WHAT TO DO | Copy out all the records below, swapping "computer-use agent" for "desktop automation agent" wherever it occurs and leaving everything else unchanged.

INPUT FOR THIS TASK |
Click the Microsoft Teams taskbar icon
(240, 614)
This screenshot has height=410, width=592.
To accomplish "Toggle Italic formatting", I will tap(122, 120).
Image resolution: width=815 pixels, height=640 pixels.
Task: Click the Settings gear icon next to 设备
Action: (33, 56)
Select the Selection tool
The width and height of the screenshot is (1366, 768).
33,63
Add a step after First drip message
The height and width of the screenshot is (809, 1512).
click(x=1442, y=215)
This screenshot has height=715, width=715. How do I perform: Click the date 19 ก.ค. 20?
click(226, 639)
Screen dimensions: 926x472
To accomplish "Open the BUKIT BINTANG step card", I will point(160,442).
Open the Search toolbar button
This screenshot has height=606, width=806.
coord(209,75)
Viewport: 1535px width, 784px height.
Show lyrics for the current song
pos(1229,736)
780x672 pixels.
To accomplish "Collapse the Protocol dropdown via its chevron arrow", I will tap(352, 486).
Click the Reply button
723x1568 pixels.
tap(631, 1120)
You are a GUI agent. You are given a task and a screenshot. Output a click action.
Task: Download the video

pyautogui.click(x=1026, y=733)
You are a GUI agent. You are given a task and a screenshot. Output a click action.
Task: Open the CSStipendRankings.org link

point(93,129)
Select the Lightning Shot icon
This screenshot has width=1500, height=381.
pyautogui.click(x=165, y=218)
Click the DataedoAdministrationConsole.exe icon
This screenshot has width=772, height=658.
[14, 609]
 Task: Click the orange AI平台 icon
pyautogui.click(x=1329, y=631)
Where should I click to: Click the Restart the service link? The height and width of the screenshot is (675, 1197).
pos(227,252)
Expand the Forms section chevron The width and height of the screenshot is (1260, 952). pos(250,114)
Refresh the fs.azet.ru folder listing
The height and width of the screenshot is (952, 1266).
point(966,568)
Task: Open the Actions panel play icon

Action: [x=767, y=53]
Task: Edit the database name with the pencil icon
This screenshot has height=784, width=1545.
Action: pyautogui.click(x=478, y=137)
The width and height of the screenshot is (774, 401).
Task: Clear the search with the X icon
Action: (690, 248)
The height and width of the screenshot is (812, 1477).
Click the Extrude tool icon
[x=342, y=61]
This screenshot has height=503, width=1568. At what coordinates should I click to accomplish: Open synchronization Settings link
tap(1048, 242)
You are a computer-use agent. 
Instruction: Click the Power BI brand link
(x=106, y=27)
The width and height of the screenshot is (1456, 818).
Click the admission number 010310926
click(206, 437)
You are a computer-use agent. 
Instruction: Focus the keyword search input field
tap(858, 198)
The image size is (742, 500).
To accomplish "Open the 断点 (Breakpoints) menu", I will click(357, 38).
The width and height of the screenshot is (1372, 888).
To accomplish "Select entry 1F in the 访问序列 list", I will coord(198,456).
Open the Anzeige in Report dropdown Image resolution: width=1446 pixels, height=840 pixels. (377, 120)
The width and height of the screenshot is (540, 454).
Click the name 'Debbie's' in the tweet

WRITTEN ANSWER |
Click the Microsoft Teams taskbar icon
(240, 614)
This screenshot has height=410, width=592.
To accomplish "Toggle Italic formatting", I will tap(122, 120).
Image resolution: width=815 pixels, height=640 pixels.
Task: Click the Settings gear icon next to 设备
Action: (33, 56)
Select the Selection tool
The width and height of the screenshot is (1366, 768).
33,63
Add a step after First drip message
The height and width of the screenshot is (809, 1512).
click(x=1442, y=215)
This screenshot has height=715, width=715. How do I perform: Click the date 19 ก.ค. 20?
click(226, 639)
Screen dimensions: 926x472
To accomplish "Open the BUKIT BINTANG step card", I will point(160,442).
Open the Search toolbar button
This screenshot has height=606, width=806.
coord(209,75)
Viewport: 1535px width, 784px height.
Show lyrics for the current song
pos(1229,736)
780x672 pixels.
To accomplish "Collapse the Protocol dropdown via its chevron arrow", I will tap(352, 486).
Click the Reply button
723x1568 pixels.
tap(631, 1120)
You are a GUI agent. You are given a task and a screenshot. Output a click action.
Task: Download the video

pyautogui.click(x=1026, y=733)
You are a GUI agent. You are given a task and a screenshot. Output a click action.
Task: Open the CSStipendRankings.org link

point(93,129)
Select the Lightning Shot icon
This screenshot has width=1500, height=381.
pyautogui.click(x=165, y=218)
Click the DataedoAdministrationConsole.exe icon
This screenshot has width=772, height=658.
[14, 609]
 Task: Click the orange AI平台 icon
pyautogui.click(x=1329, y=631)
Where should I click to: Click the Restart the service link? The height and width of the screenshot is (675, 1197).
pos(227,252)
Expand the Forms section chevron The width and height of the screenshot is (1260, 952). pos(250,114)
Refresh the fs.azet.ru folder listing
The height and width of the screenshot is (952, 1266).
point(966,568)
Task: Open the Actions panel play icon

Action: [x=767, y=53]
Task: Edit the database name with the pencil icon
This screenshot has height=784, width=1545.
Action: pyautogui.click(x=478, y=137)
The width and height of the screenshot is (774, 401).
Task: Clear the search with the X icon
Action: (690, 248)
The height and width of the screenshot is (812, 1477).
Click the Extrude tool icon
[x=342, y=61]
This screenshot has height=503, width=1568. At what coordinates should I click to accomplish: Open synchronization Settings link
tap(1048, 242)
You are a desktop automation agent. 
Instruction: Click the Power BI brand link
(x=106, y=27)
The width and height of the screenshot is (1456, 818).
Click the admission number 010310926
click(206, 437)
You are a desktop automation agent. 
Instruction: Focus the keyword search input field
tap(858, 198)
The image size is (742, 500).
To accomplish "Open the 断点 (Breakpoints) menu", I will click(357, 38).
The width and height of the screenshot is (1372, 888).
To accomplish "Select entry 1F in the 访问序列 list", I will coord(198,456).
Open the Anzeige in Report dropdown Image resolution: width=1446 pixels, height=840 pixels. (377, 120)
The width and height of the screenshot is (540, 454).
Click the name 'Debbie's' in the tweet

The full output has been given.